Our new Grounder commander is…Tristan. Tristan, Tristan, Tristan – a name to strike fear into…no one anywhere.

Blondie’s night is about to get worse; Big Bad Rider strolls into camp with the news that Finn is dead. Tristan *snort* says, kill the outsider and let’s get raiding.

At the camp, Bel is hard at work contemplating. That, or he’s playing with toys. Redshirt is groaning his last behind him and Jasper steps up to the plate to deliver a serious smack-down; Bellamy made the decision to not go after Finn and Blondie and Jasper says WE LEAVE NO MAN BEHIND.

Even though going after them would be a huge tactical error that would divide your strength, leave the camp vulnerable, leave you open for attack in the forest and would very likely end up getting everybody killed. Essentially Bel made the right decision by remaining at camp and fortifying their defenses but dammit! WE LEAVE NO MAN BEHIND.

Jasper is disgusted and redshirt asks Bel for some water which he complies. In slinks the Hyena and he looks like he’s up to no good.

A-yup, he whips out a plastic garbage bag and proceeds to suffocate the redshirt but uh oh! – Jasper walks in mid-murder and now we have a hostage situation as the Hyena now has a gun.

What happened to Blondie? Is she dead? Is she….riding on a horse for some reason? Surprise, she’s still alive and riding through the forest with Big Bad Rider. Can you guess who it is?

Silent Dude is back! (So called that) and he has miraculously saved Finn and Blondie. We have a heartwarming reunion before the Trio has to run for the hills because the Grounders are coming.

Up in Space, Doctor Mama is having her own crisis.

Back on Earth, Octavia, Raven and Bel are scheming; Raven is going to go around the back of the drop ship to sneak in while Bel exchanges himself for Jasper as a hostage. While he keeps the Hyena busy Raven will rewire the front entrance to open so we can get this whole idiotic situation over with because The Grounders Are Coming!

The Trio retreats to the tunnels that run underneath the forest and we learn of the Reaver’s (Reaper’s? Honestly it was hard to tell what they were saying. SHADES OF WHEDON!!)

‘What the hell are Reavers/Reapers’? asks Finn. PRAY YOU NEVER FIND OUT, says S.D.

Which means, of course, that we’re going to find out. And OH FOR GOD’S SAKE, Silent Dude is hit with ANOTHER ARROW from Perpetually Pissed, probably as they dashed away like rabbits to enter the tunnels to escape from the rampaging Grounders. The fact that the Grounders didn’t follow them probably doesn’t bode well.

TIS A FLESH WOUND. Says Silent Dude. Out comes the cauterization. Again.

Raven is being stealthy, Jasper, not so much BUT as they crawl through the bowls of the drop ship look! They were sitting on a few hundred gallons of highly explosive rocket fuel. HMMMM, WHAT COULD THAT BE USED FOR??

Back in the tunnels the Trio pauses as they hear sounds ahead in the tunnel. Reapers! (I’m going to go with Reapers) Silent Dude says, I’LL LEAD THEM AWAY HEROICALLY WHILE YOU TWO RUN FOR IT.

What’s the reason for this unheard generosity? ‘What my people are doing is wrong’ says S.D.

Well, duh. Not to mention stupid, pointless, self-destructive and mind-bogglingly sociopathic for no real reason.

Back at our hostage situation Bellamy is smart and has the Hyena monologue-ing his evil plans for his evil future as he plans to kill Bel and take over the camp even as impending doom is nearly on their doorstep and his idiotic hostage taking move is probably going to get everybody killed.

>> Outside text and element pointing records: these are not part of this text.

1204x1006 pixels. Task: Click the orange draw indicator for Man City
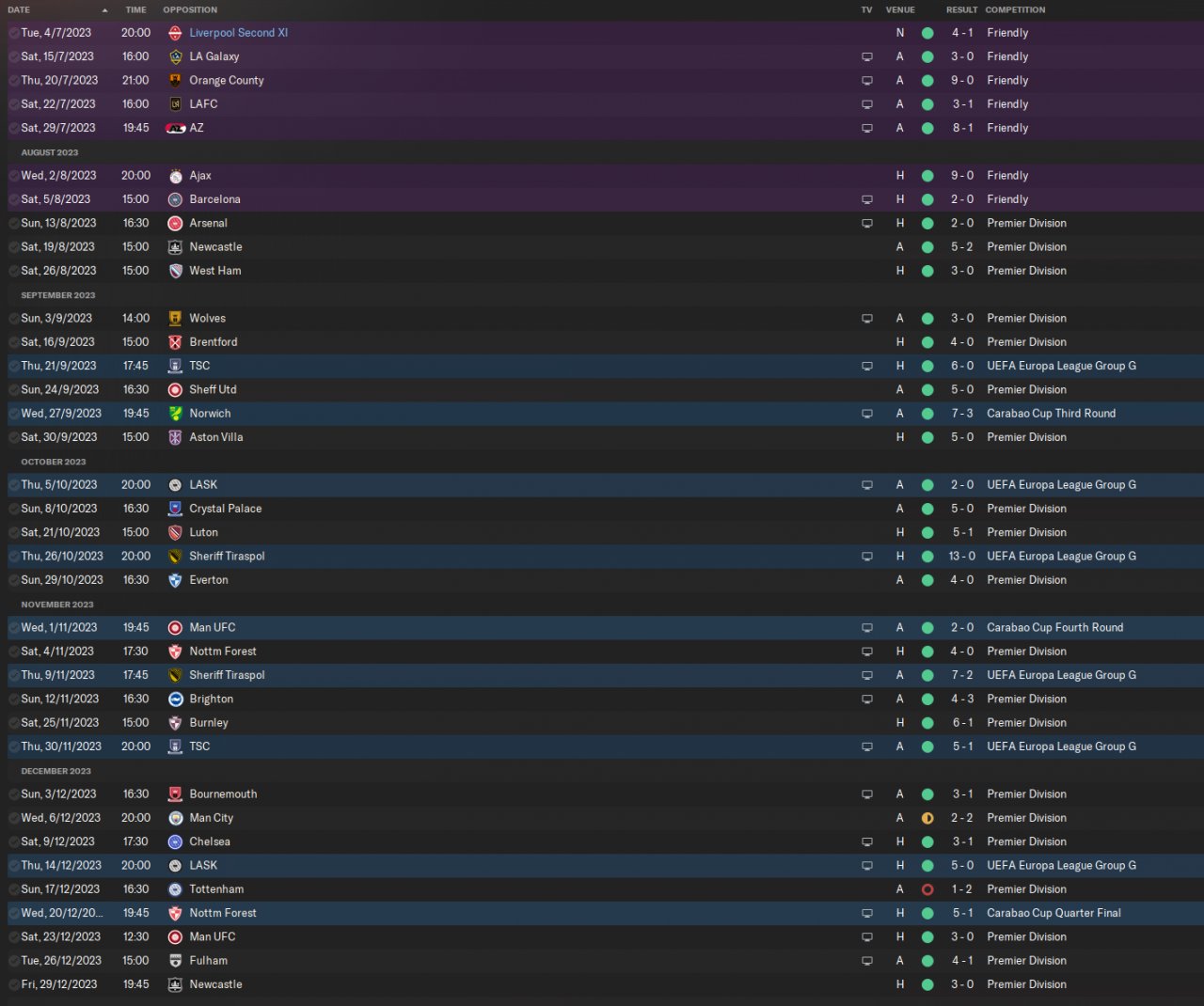coord(927,818)
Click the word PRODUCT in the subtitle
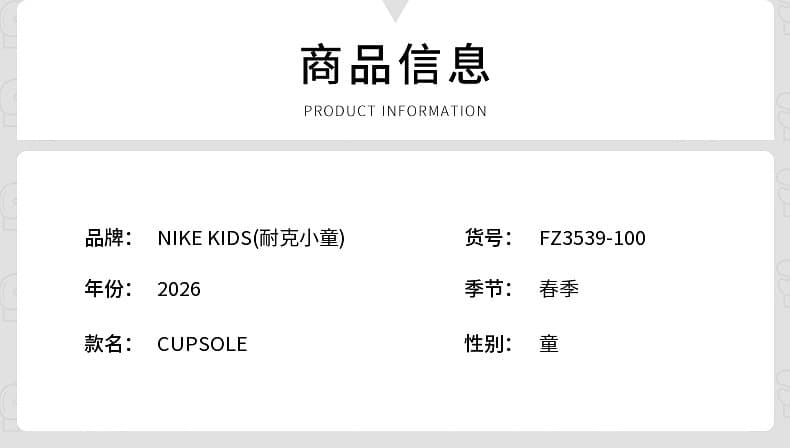 click(x=339, y=111)
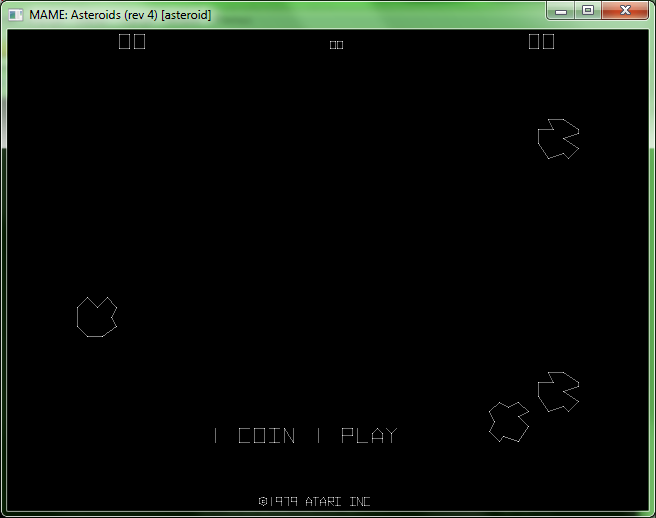This screenshot has width=656, height=518.
Task: Close the MAME Asteroids window
Action: coord(625,11)
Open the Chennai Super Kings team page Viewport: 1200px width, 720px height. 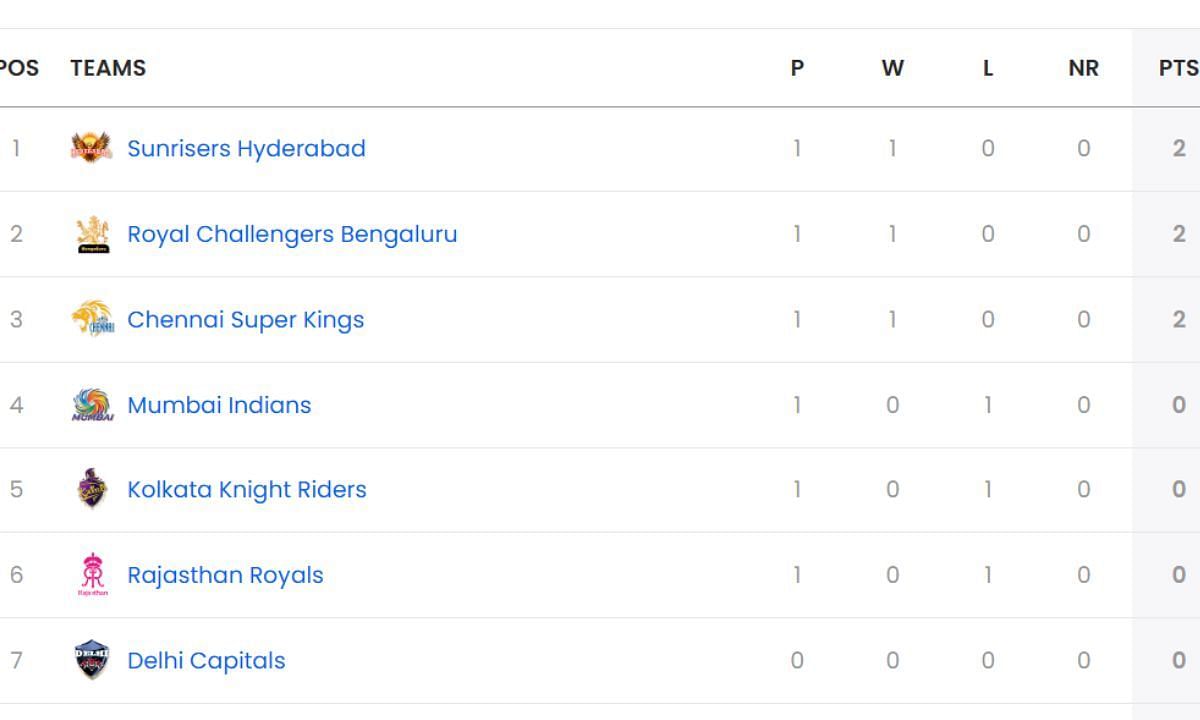(x=245, y=320)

Raven blows it and alerts the Hyena to her presence, Bel gets throttled, the Hyena runs out of bullets and down comes the door. Last minute rescue for Bellamy! The Hyena scampers up to another level; the level where they keep all the explosives.

Finn and Blondie escape! They have a moment, it’s the moment the fans have been waiting for; Finn confesses his undying love for Blondie. So sweet! So romantic! So stupid! Blondie pauses meaningfully, gazes into his eyes and goes, FUCK OFF BRO, YOU BROKE MY HEART.

God, I love that girl.

They hear an almighty BOOM from the direction of the camp. In perfect cartoon logic the Hyena has blown a hole through the side of the drop ship (without any injury despite being five feet away from the fucking blast that drove a hole through steel) and he escapes into the night, MWAHAHAHA-ing all the way. God, all he needs is a mustache to twirl.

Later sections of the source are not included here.